Lenny Henry has always received more than his fair share of criticism, from racists, whose opinion can be discounted, but also from liberal activist types decrying the regressive buffoonery of his early work and comedy fans who simply find him unfunny. In his uneven second autobiography, following Who Am I, Again? which covered his early life up to 1980, Henry accepts most of this judgment.
“I failed upwards,” he writes in a startling epilogue, citing the Beckett fragment on creative futility. He acknowledges that it took more than 10 years for him to become halfway decent, and that he received more than his fair share of opportunities because of early television fame. “I couldn’t really sing or dance.

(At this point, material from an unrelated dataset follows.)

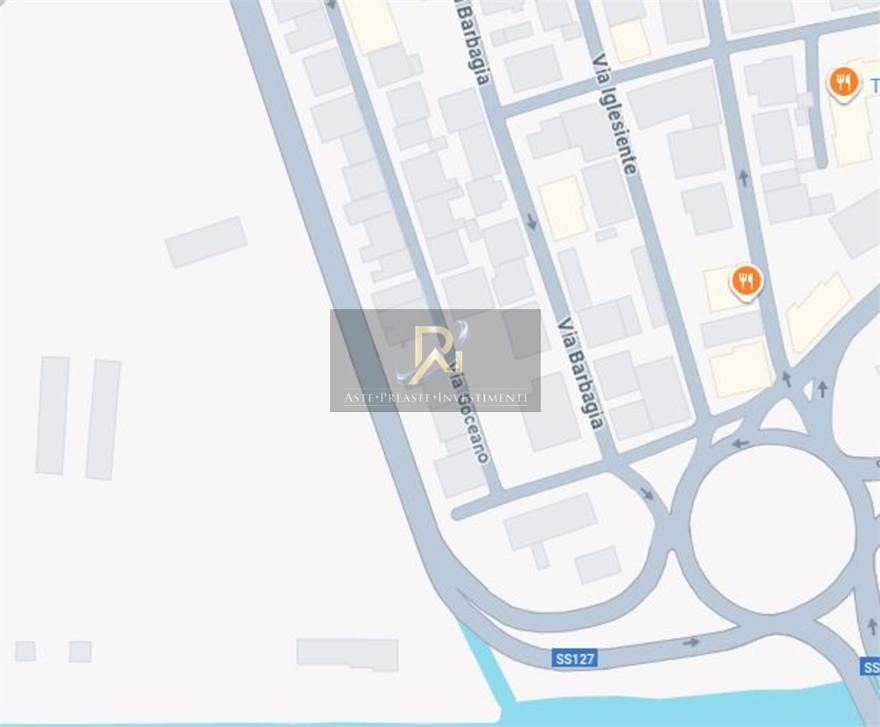Click the isolated tilted building in the open area
This screenshot has height=727, width=880.
(206, 242)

I’d forget the middle bits of jokes. I’d fall over or knock props over (in front of Princess Anne!),” he writes. As one of our most successful comedians, it’s sobering how little he has felt it. “I kept going, because what was the alternative?”

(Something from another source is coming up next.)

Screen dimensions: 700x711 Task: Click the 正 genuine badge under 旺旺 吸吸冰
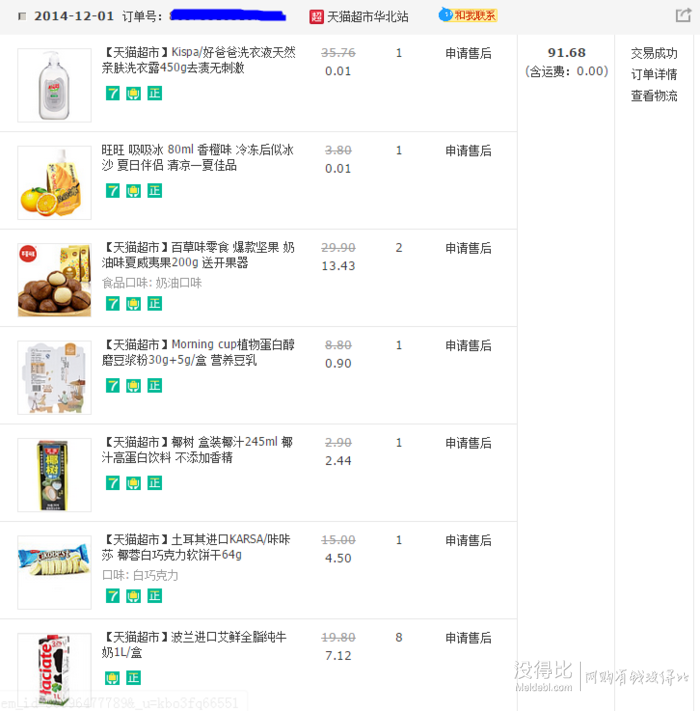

It’s easy to forget he became a household name at just 16, after a breakthrough performance on New Faces in 1975. His early gigs were in the now vanished world of variety shows and seaside summer seasons; soon, he was working alongside the rising stars of a new generation. As a working-class youth from Dudley with Jamaican heritage, Henry was never fully adopted by either the working men’s club circuit or the middle-class alternative scene. The book’s early sections are its most engaging: his struggle to find his niche doubling as an account of the landmark shift in comedy itself in the 80s, as acts such as Alexei Sayle, Ben Elton and French and Saunders moved the genre’s goalposts.

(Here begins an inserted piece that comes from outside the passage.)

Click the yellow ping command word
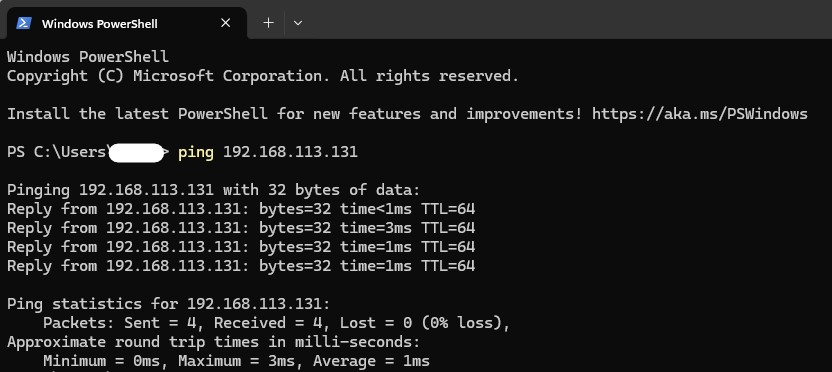Viewport: 832px width, 372px height. point(196,153)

He spends much of what follows trying to understand his early promise and what he has to offer. “‘Potential’, like the artistic muse, must be wooed diligently, gracefully and persistently,” he writes. He describes himself as lacking the audience control of David Copperfield, the acting skills of Tracey Ullman, his co-stars in early sketch show Three of a Kind, or the improvisational brilliance of Felix Dexter, with whom he worked in the 90s. Yet, commercially, he outstrips them all. After co-presenting Tiswas, Henry lands his own show on the BBC, tours internationally, co-founds Comic Relief with Richard Curtis, and stars in his own Disney movie (after Eddie Murphy walks away). It’s a fascinating reversal of trajectory: many artists find a voice, then spend years trying to make the world take notice.
The latter experience is a disaster: Henry is put on the “Disney diet”, the company’s nutritionist allowing him to have “air, rice cakes… and a glass of wine once a week”. He spends miserable months away from his family, and a wife who has put her own ambitions on hold, to make a film he knows isn’t funny. Most of this account of life at the top is wilfully downbeat. When they come, the showbiz anecdotes are brief and un-glitzy, such as seeing Spike Lee’s back at the Cannes film festival, or being heckled by Van Morrison at a New York gig.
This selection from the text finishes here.